Established in 2010 as the Center for Law and Religion and renamed in 2023, the Denise ‘90 and Michael ‘91 Mattone Center for Law and Religion (the MCLR) provides a forum for studying law and religion from domestic, international, and comparative perspectives with the aim of:

  • Examining the role of law in the relationship between religion and the state
  • Exploring the concept of law in different religious traditions
  • Promoting St. John’s Vincentian mission by encouraging an open dialogue on law and religion in the local, national, and international communities

In addition to hosting academic programs locally and around the world, the Center coordinates the Law School’s law and religion curriculum. It also hosts the Law and Religion Forum, a blog about recent law and religion scholarship and news, and Legal Spirits, a podcast series on law and religion issues in the courts.

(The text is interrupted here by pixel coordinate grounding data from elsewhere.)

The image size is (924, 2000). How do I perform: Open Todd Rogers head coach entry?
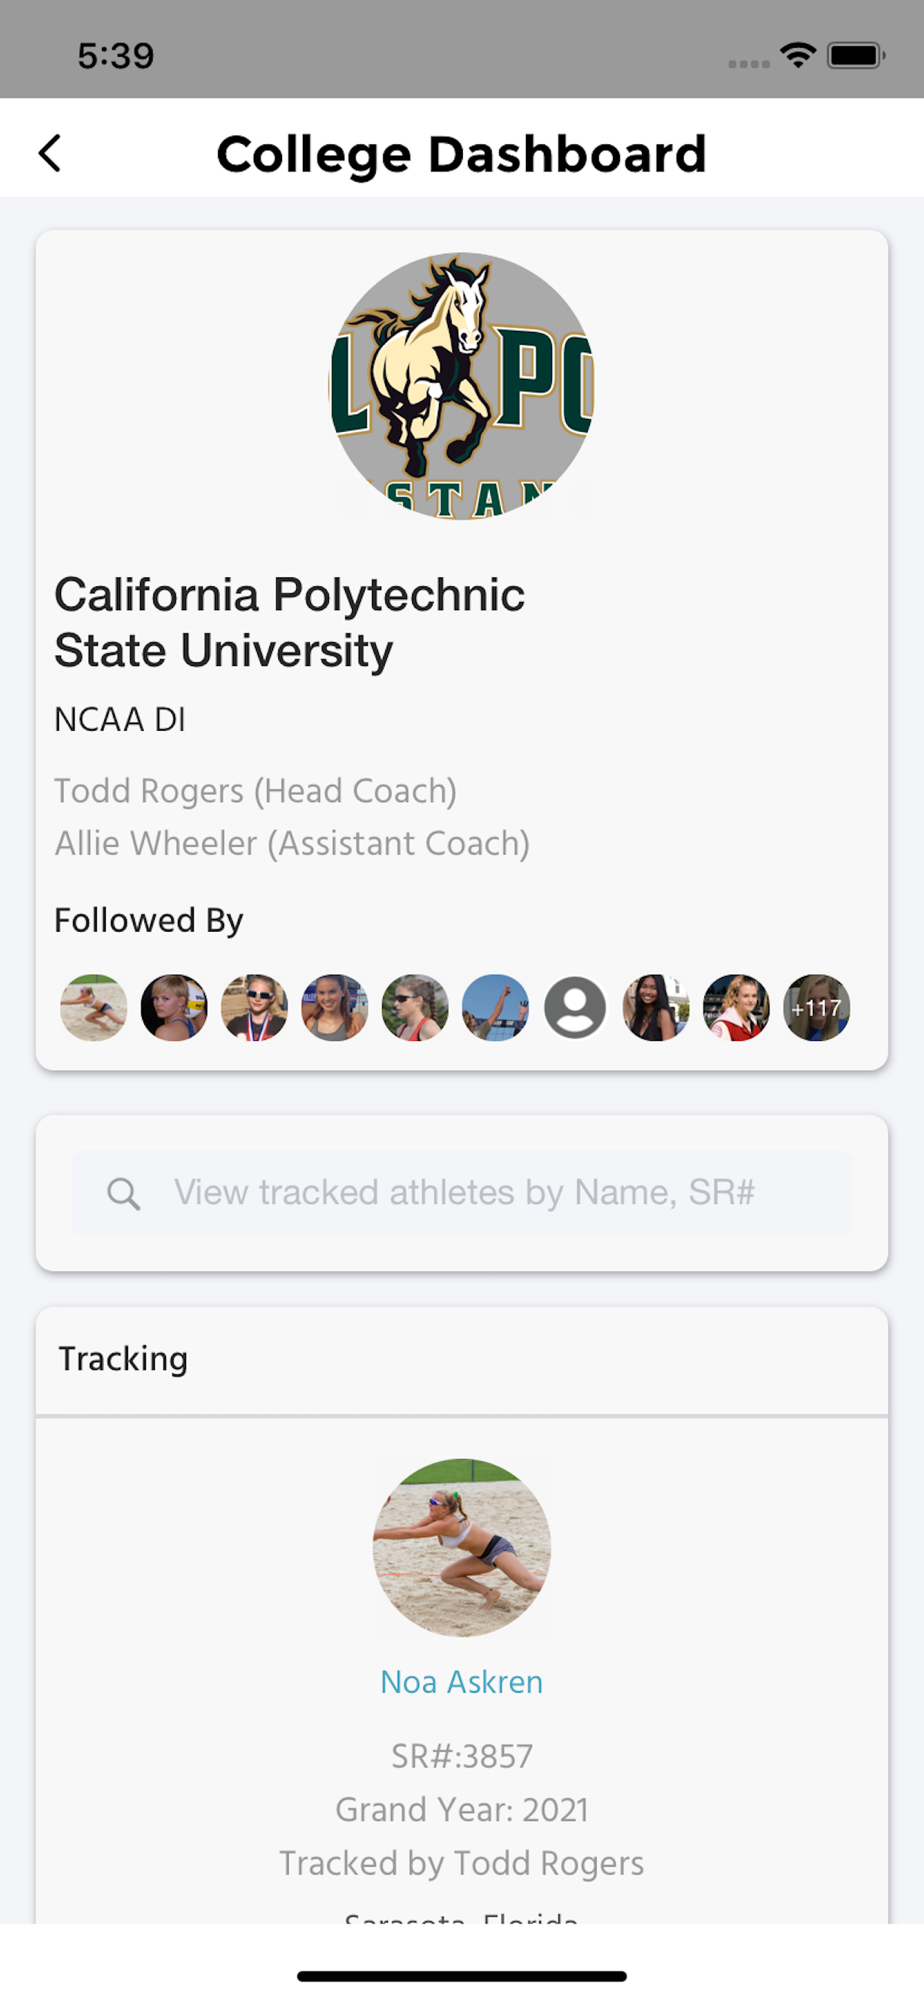pyautogui.click(x=256, y=791)
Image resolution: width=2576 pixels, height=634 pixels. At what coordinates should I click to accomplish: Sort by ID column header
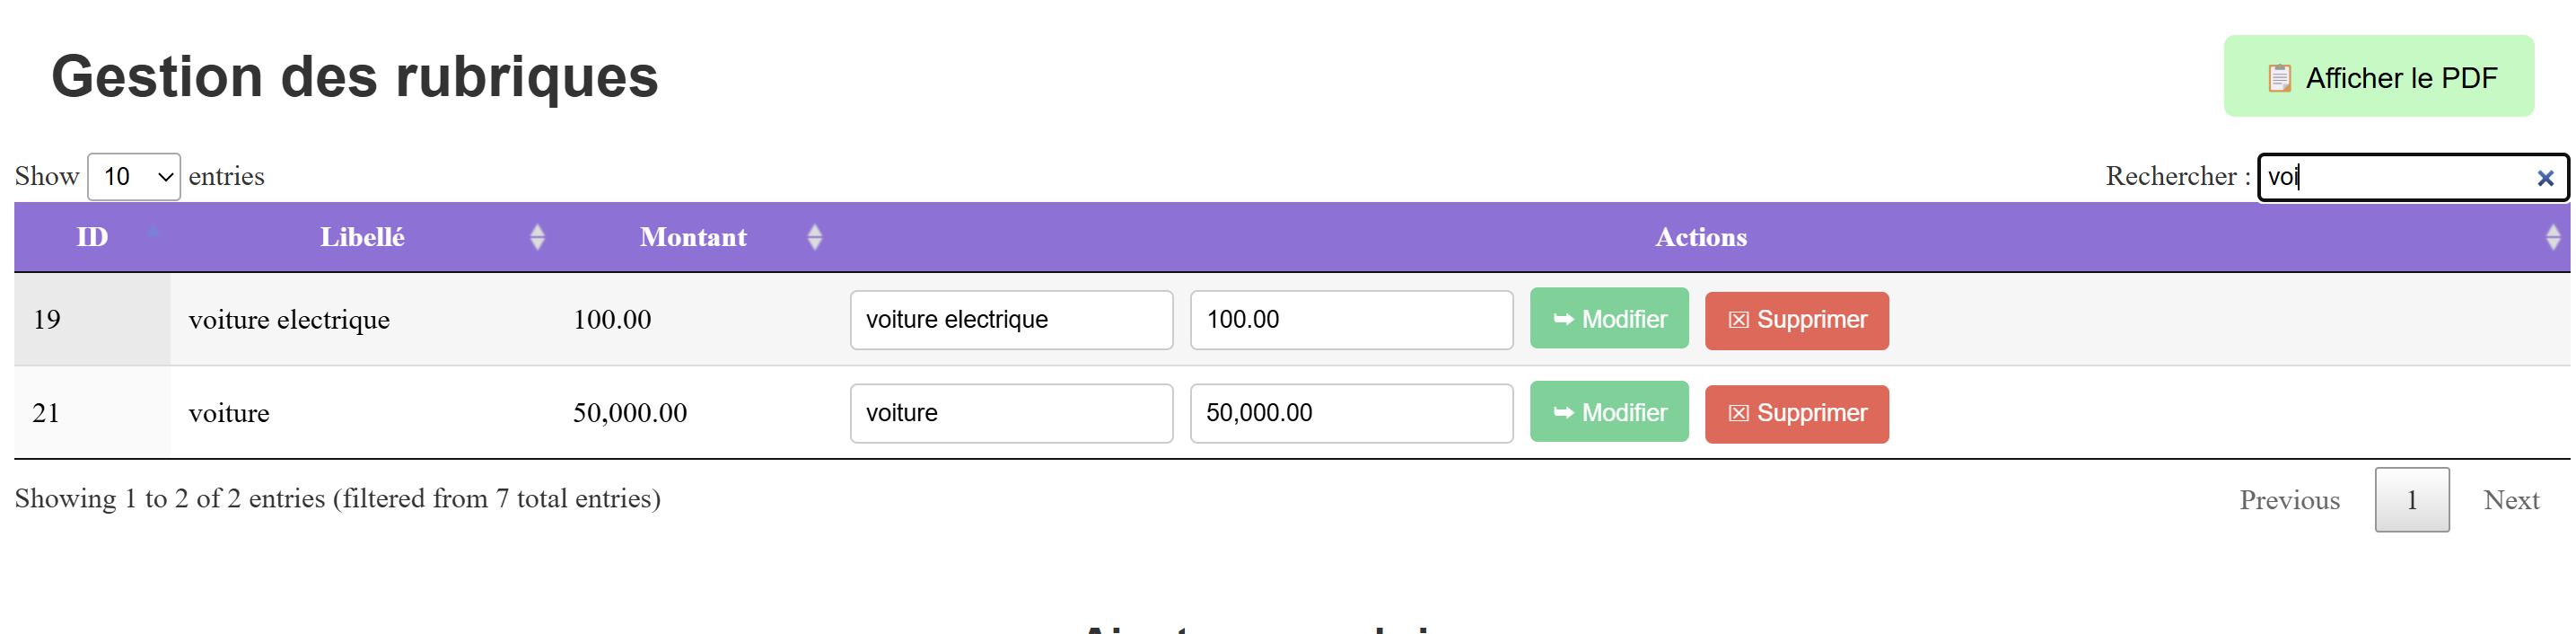pos(92,237)
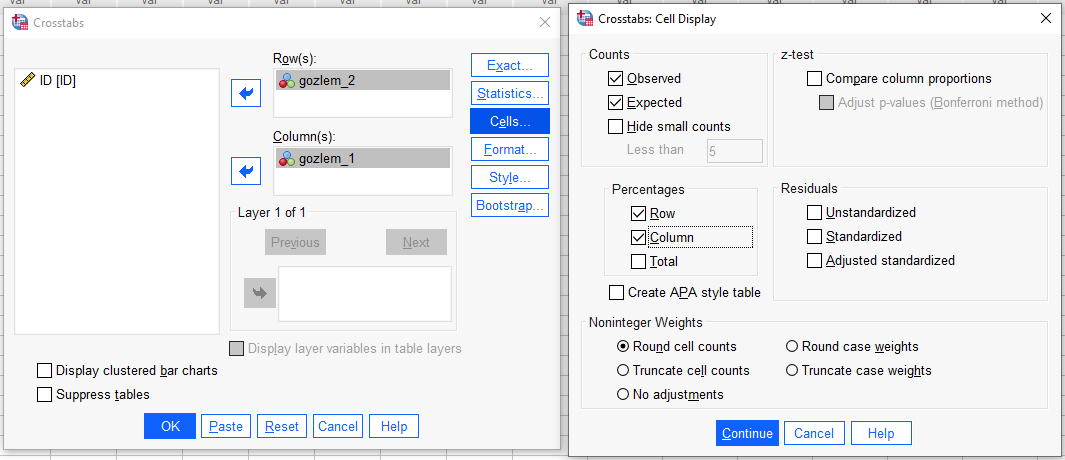The width and height of the screenshot is (1065, 460).
Task: Enable Compare column proportions
Action: pos(814,79)
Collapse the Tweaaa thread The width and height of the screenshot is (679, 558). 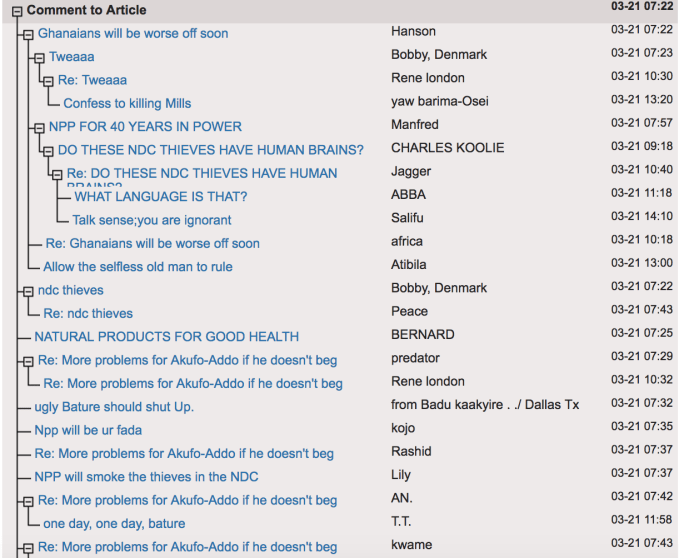click(39, 57)
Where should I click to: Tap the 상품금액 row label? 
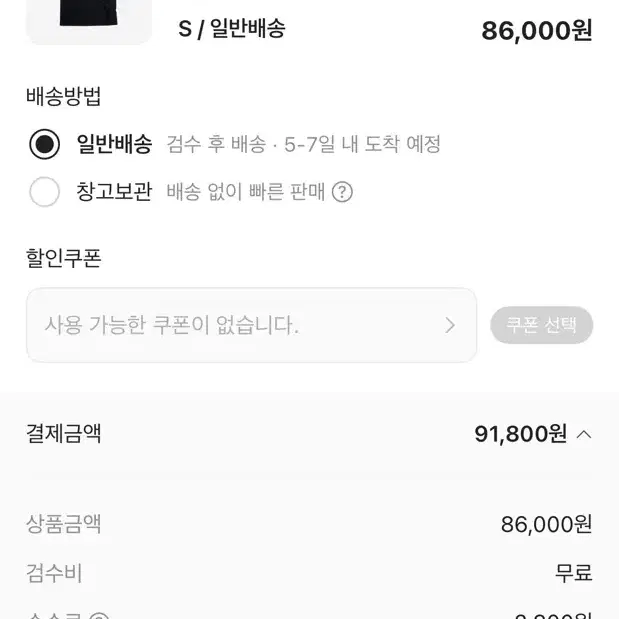[64, 524]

To support the Center and its initiatives, please visit the Law School's online giving page or contact the Office of Development and Alumni Relations at [email protected] or 718-990-5792.

Our Program

The Mattone Center for Law and Religion hosts academic conferences, colloquiums, workshops and other programs on a wide range of subjects related to law and religion. These programs are held in New York and at St. John’s foreign campuses in Rome, Italy and Paris, France. Drawing judges and scholars from around the world, our programs promote an important open dialogue on the relationship between religion and the state and the role of law in various religious traditions.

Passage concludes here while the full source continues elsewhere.